ASSIGNED TASK 1:
For the article on physics in kindergarten and primary school, decide whether each statement agrees with it: (a) dogs can hear sounds with up to 35 000 oscillations per second; (b) the pupils take the auditory walking tour only while wearing earplugs; (c) the collection of teaching activities was published as an English-language brochure. Answer yes or no for each and quote the words of the article that settle it.
ASSIGNED TASK 2:
Pick up the article on physics in kindergarten and primary school after its final sentence and write the next part.

EXERCISE TEXT:
------------------------------------------------------------------------

Physics in kindergarten and primary school Teach article
Werner and Gabriele Stetzenbach tell us how kindergarten and primary-school children discover the world of physics together with secondary-school students as their mentors. Why not try it in your school?
A number of projects have emerged in recent years to foster the curiosity of children in kindergarten and primary school. In 2001, we started one such initiativew1 in Winnweiler, which has since been extended throughout Germany with the help of several sponsors. Together with Werner’s secondary-school students from the Wilhelm Erb Gymnasiumw2 in Winnweiler, we developed physics teaching activities for children aged 4-10. With the secondary-school students as mentors, we went into kindergartens and primary schools and successfully ran experiments with the children on topics such as air, electricity, magnets, light, shadows, hearing, flotation and lightning.
A collection of teaching activities, experiences and background information has been published in a German-language brochure (THINK ING, 2007). Most of the experiments, as well as a general introduction to the project, are also available to be downloaded as English-language PDFs from the website of Science on Stage Germanyw3. Below are step-by-step instructions for a set of experiments on hearing, suitable for both kindergarten and primary-school children. The online PDFs also contain further experiments from this section.
Attack on the eardrums
The aim is for the pupils to understand the function and importance of the ear, so that they will turn their MP3 players down to prevent damage to their auditory systems. On a journey from a sound source to the inner ear, sound production and the anatomy of the ear are explained.
Auditory walking tour
Get the pupils to take a walk through the grounds of the school or kindergarten, once with and once without earplugs, to experience the loss of environmental impressions when they partially ‘switch off’ their hearing. They will also learn about the dangers that (partially) deaf people are exposed to.
Do we really hear everything?
The human ear can perceive sounds with 20 to 20 000 oscillations per second. The number of oscillations per second is called the frequency. As we get older, we lose the ability to hear very high frequencies. Dogs can hear sounds with up to 35 000 oscillations per second (35 kHz), bats even higher-frequency sounds. Use a normal whistle and a dog whistle for the children to compare. Typically, a dog whistle is within the range of 16-22 kHz, with only the frequencies below 20 kHz audible to the human ear (and depending on the individual state of your hearing, you may not even hear these).
Adjust the volume of a signal generator with amplifier and loudspeaker to a medium level at an audible frequency. Then turn up the frequency to 50 kHz, and slowly tune it down from there. Ask the first child who can hear something to describe the sound (a high-pitched whistle).
Do our ears have favourite sounds? An individual auditory diagram
By testing our own hearing range, we can estimate the state of our hearing. Connect a signal generator with an oscilloscope and loudspeaker as indicated (see image).
Using the signal generator, generate sounds between 250 and 16 000 Hz according to Table 1. To make the sounds comparable, make sure that they all generate a ‘wave line’ of equal ‘height’ on the oscilloscope.

------------------------------------------------------------------------

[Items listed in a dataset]
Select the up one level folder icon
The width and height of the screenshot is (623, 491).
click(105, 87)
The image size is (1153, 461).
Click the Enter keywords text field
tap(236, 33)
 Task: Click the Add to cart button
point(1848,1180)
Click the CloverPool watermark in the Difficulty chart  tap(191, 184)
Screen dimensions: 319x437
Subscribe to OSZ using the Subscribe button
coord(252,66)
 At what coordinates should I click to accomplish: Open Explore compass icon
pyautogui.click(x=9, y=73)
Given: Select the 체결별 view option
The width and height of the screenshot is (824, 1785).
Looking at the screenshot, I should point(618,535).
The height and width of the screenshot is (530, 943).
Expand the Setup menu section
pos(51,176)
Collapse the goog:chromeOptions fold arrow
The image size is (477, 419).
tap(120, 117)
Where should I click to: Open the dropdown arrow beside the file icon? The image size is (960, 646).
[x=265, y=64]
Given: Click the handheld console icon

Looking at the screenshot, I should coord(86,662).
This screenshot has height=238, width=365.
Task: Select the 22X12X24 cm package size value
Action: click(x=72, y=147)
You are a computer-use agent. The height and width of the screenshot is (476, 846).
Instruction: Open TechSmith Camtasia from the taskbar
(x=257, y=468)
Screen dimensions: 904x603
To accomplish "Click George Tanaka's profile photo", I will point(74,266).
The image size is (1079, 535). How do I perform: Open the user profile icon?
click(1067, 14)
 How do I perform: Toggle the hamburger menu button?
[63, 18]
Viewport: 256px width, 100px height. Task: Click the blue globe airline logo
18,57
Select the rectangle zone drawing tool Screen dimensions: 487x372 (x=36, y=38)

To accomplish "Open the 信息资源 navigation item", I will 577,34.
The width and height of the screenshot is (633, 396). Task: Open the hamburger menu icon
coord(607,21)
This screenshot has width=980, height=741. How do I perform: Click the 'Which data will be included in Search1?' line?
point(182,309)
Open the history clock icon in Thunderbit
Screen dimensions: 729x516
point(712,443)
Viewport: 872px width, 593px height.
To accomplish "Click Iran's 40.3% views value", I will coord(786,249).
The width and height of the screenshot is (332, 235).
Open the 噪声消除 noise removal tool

------------------------------------------------------------------------

WRITTEN REPLY 1:
(a) Yes: "Dogs can hear sounds with up to 35 000 oscillations per second (35 kHz)"
(b) No: "once with and once without earplugs"
(c) No: "has been published in a German-language brochure (THINK ING, 2007)"

WRITTEN REPLY 2:
Ask each child to complete the table (which can also be downloaded as a worksheet from the Science in School websitew4), recording whether they experience each sound as being very loud, loud, medium loud, quiet or very quiet. This can be a little tricky.
To make it easier, start with 16 000 Hz and do pairwise comparisons between neighbouring frequencies to be measured, i.e. ‘How do you perceive the sound at 16 000 Hz? Now listen to the sound at 8000 Hz – how do you perceive it in comparison?’ And so on. Typically, the human ear is most sensitive to the frequencies at which we usually speak (about 200–3500 Hz).
With the help of a secondary-school mentor (or teacher), each child should plot the perceived volume (e.g. loud = 8) against the frequency of the sound.
|How do you perceive the sound?||Sound 1||Sound 2||Sound 3||Sound 4||Sound 5||Sound 6||Sound 7|
|16000 Hz||8000 Hz||4000 Hz||2000 Hz||1000 Hz||500 Hz||250 Hz|
|Very loud (10)|
|Medium loud (5)|
|Very quiet (1)|
It is useful to make the same measurements with adults (e.g. teachers or parents) as well, because as we age, we hear high-pitched sounds less well. You may notice this when the TV is on – young children may hear a high-pitched whistling noise whereas adults do not.
How does sound reach the ear? The swinging candle
Because sounds are transported by variations in air pressure, sound moves air particles. The movement of a candle flame is used to illustrate this. Sound with a low frequency can even blow out a candle flame.
- A CD player with a bass loudspeaker playing techno music
- A candle and matches
- A paper funnel
- A (bass) drum with a hole in the back
- A signal generator with amplifier
- A loudspeaker suitable for low frequencies (at least as low as 100 Hz)
- Place a burning candle in front of a CD player with a bass loudspeaker playing techno music. The flame will flicker in time with the music. If the effect is not very visible, use a paper funnel between the loudspeaker and the candle to enhance it.
- Place the burning candle in front of the hole at the back of a drum. Beat the drum on the other side and watch the flame move or be blown out.
- Using the cables, connect the loudspeaker to the signal generator and turn it to a low frequency (100 Hz). The candle will be blown out. To enhance the effect, you can use a paper funnel between the loudspeaker and the candle.
What happens in the ear?
Use a plastic or paper model (which may be homemade) of the ear to illustrate the different parts of the ear, which will be explained in the following experiments.
The outer ear: the auricle and eardrum
The auricle collects sound like a funnel. Use a paper funnel as an ear trumpet to improve hearing: whisper into it and see how it magnifies the sound.
The outer ear acts like an organ pipe that is closed at one end, so that the air in it can vibrate. This vibration is passed on to the eardrum, a membrane that behaves like a drum, and then through mechanical linkage to the three ossicles (small bones).
- A bass loudspeaker
- A signal generator with amplifier or a CD player with amplifier
- Jelly babies
Using the cables, connect the bass loudspeaker to the signal generator or CD player. Place some jelly babies on the speaker. Watch them ‘dancing’ with the vibrations of the loudspeaker membrane, which represents the eardrum.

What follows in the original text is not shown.